Leeds Institute of Molecular Medicine, St James's University Hospital, Leeds University, Leeds, United Kingdom.

Published: December 2008

Background: In clinical transplantation, ischemia-reperfusion injury (I/RI) causes damage to DNA. We hypothesize that one form of damage is the demethylation of methylated cytosines in the donor genome caused by the oxidative environment created first by ischemia, and subsequently by reperfusion on transplantation. This study contributes to the understanding of how the short-lived and transient ischemic insult may influence chronic pathological changes that occur in clinical transplantation in the long term.

Methods: A model of I/RI and chronic rejection; Fisher to Fisher kidney transplant rendered cold-ischemic for 4 hr before transplantation, to induce antigen-independent chronic nephropathy over a 6-month period, was used. Tissue was assessed by histopathology and methylation by pyrosequencing analysis.

Results: An epigenetic map of the rat renal C3 promoter was produced, which identified methylated Cytosine phospho Guanine (CpG) sites coincident to cytokine response elements and nuclear factor kappa-light-chain-enhancer of activated B cells (NF-kappaB) binding sites. Pyrosequencing analysis showed that the tissue that had undergone 4 hr ischemia and reperfusion developed aberrant demethylation of cytosines in putative regulatory sites within the C3 promoter.
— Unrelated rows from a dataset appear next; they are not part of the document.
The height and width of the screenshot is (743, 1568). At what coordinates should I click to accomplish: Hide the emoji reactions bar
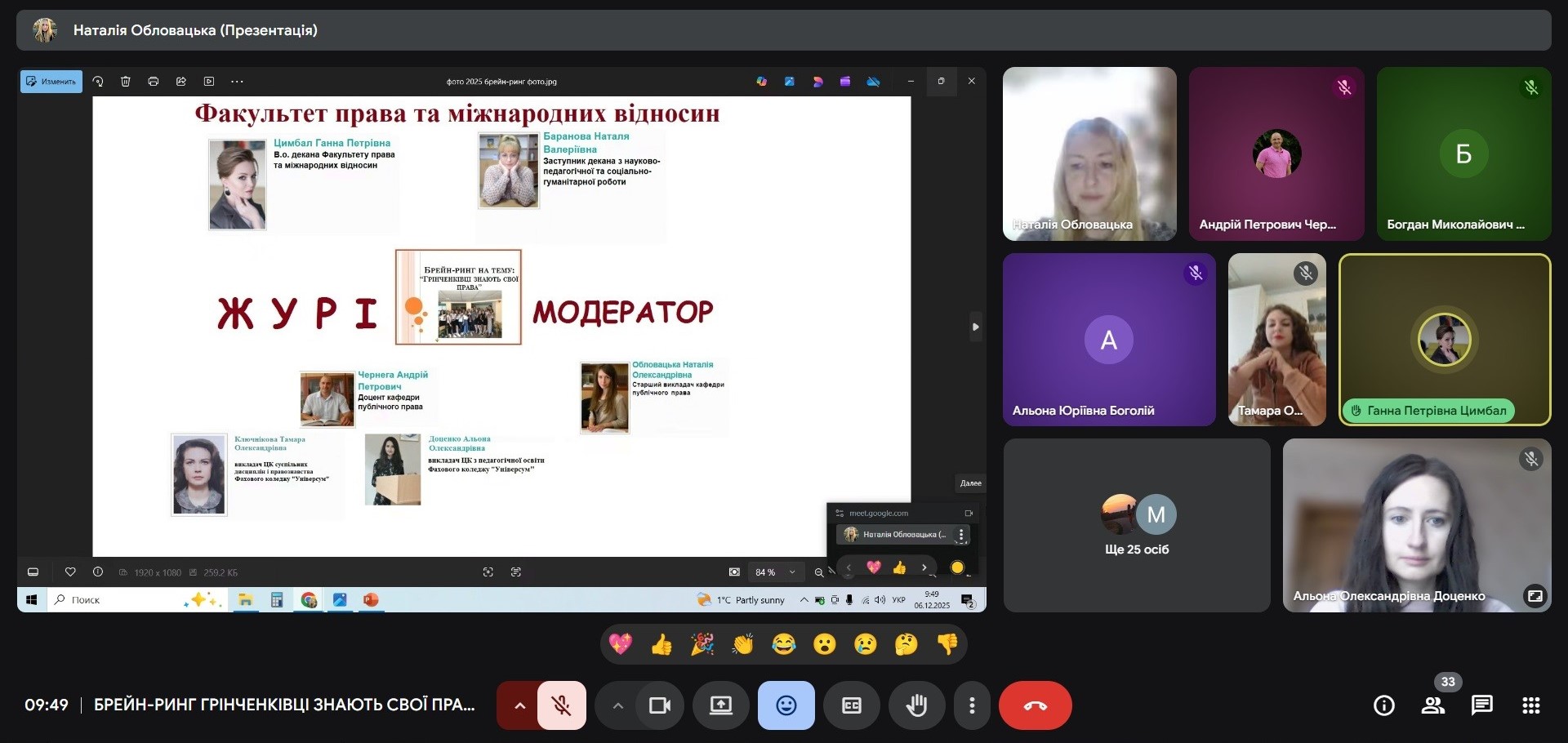[786, 705]
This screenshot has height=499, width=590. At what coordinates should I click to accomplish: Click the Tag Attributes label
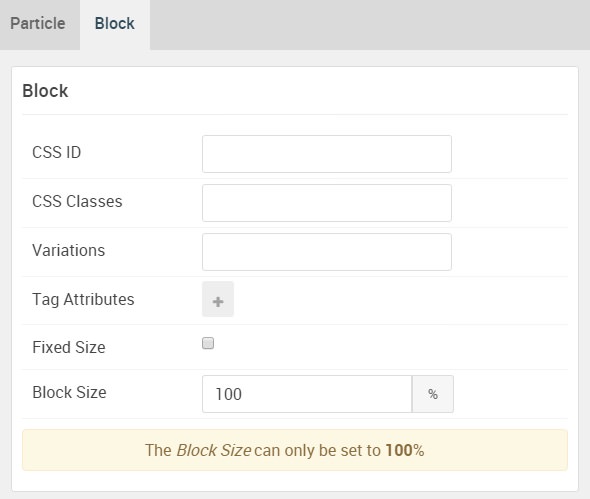click(83, 300)
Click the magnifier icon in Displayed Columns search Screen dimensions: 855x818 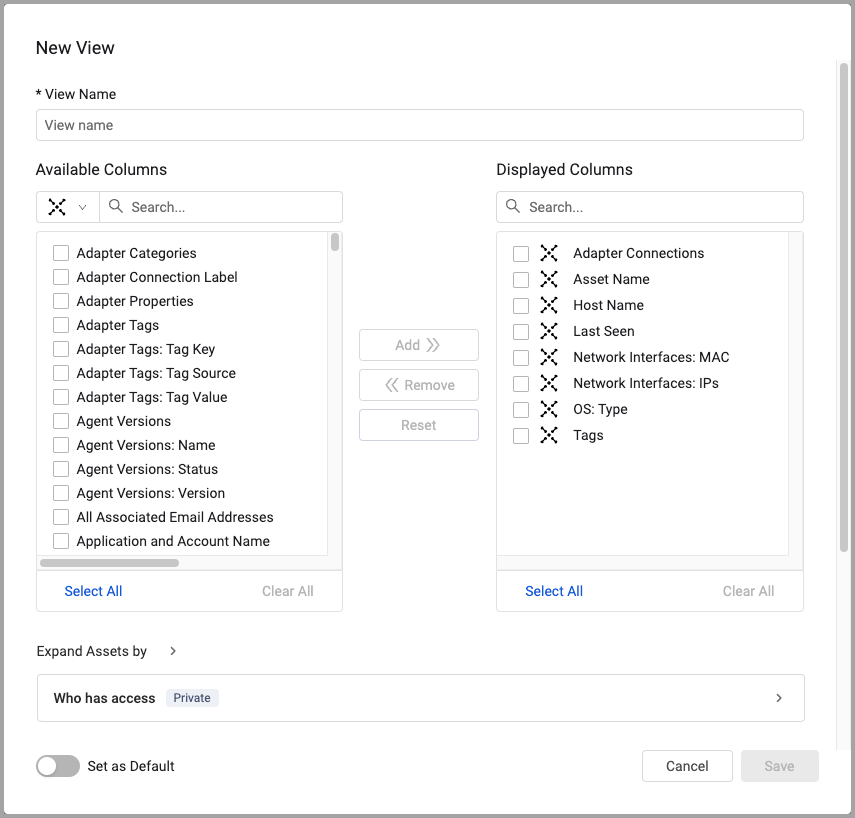pyautogui.click(x=513, y=207)
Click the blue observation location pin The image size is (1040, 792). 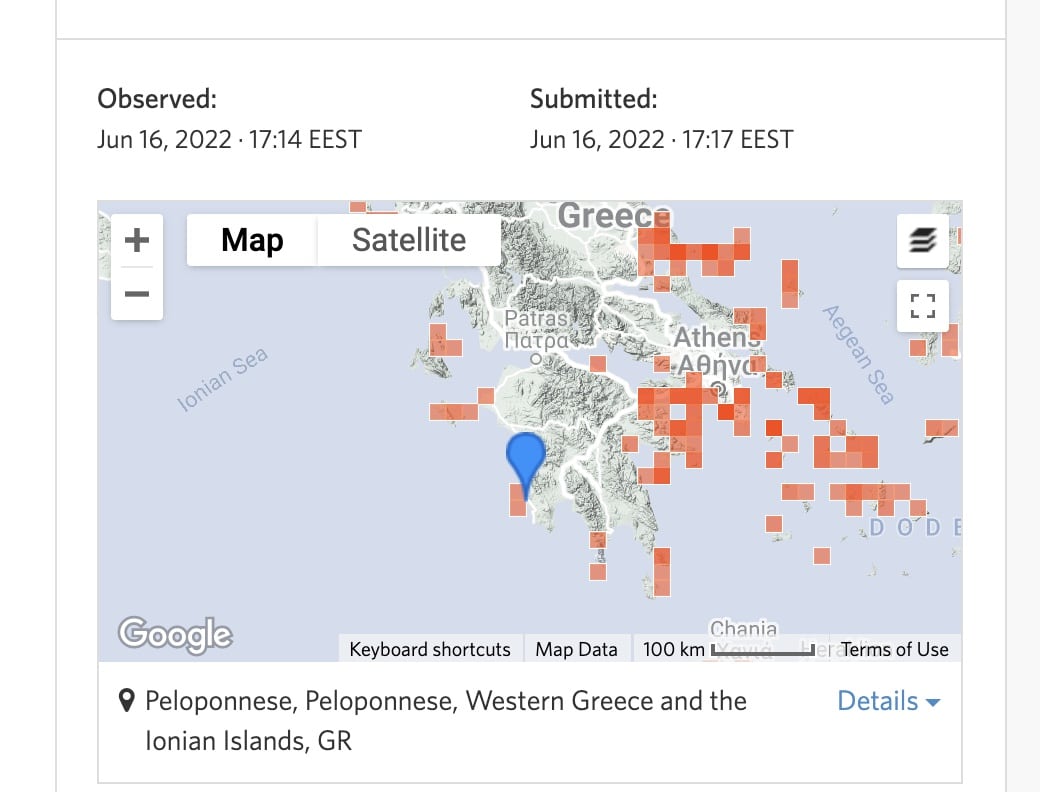[526, 458]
Conclusion: These findings may describe a newly recognized phenomena in the field of transplantation. Aberrant demethylation has long been linked to the development of tumors, and our data suggest a similar mechanism of gene dysregulation that may be initiated by I/RI with acute and chronic effects. These data may contribute to a further understanding of how the short lived and transient ischemic insult influences chronic pathological changes that occur even in the absence of major histocompatibility complex disparity in transplantation.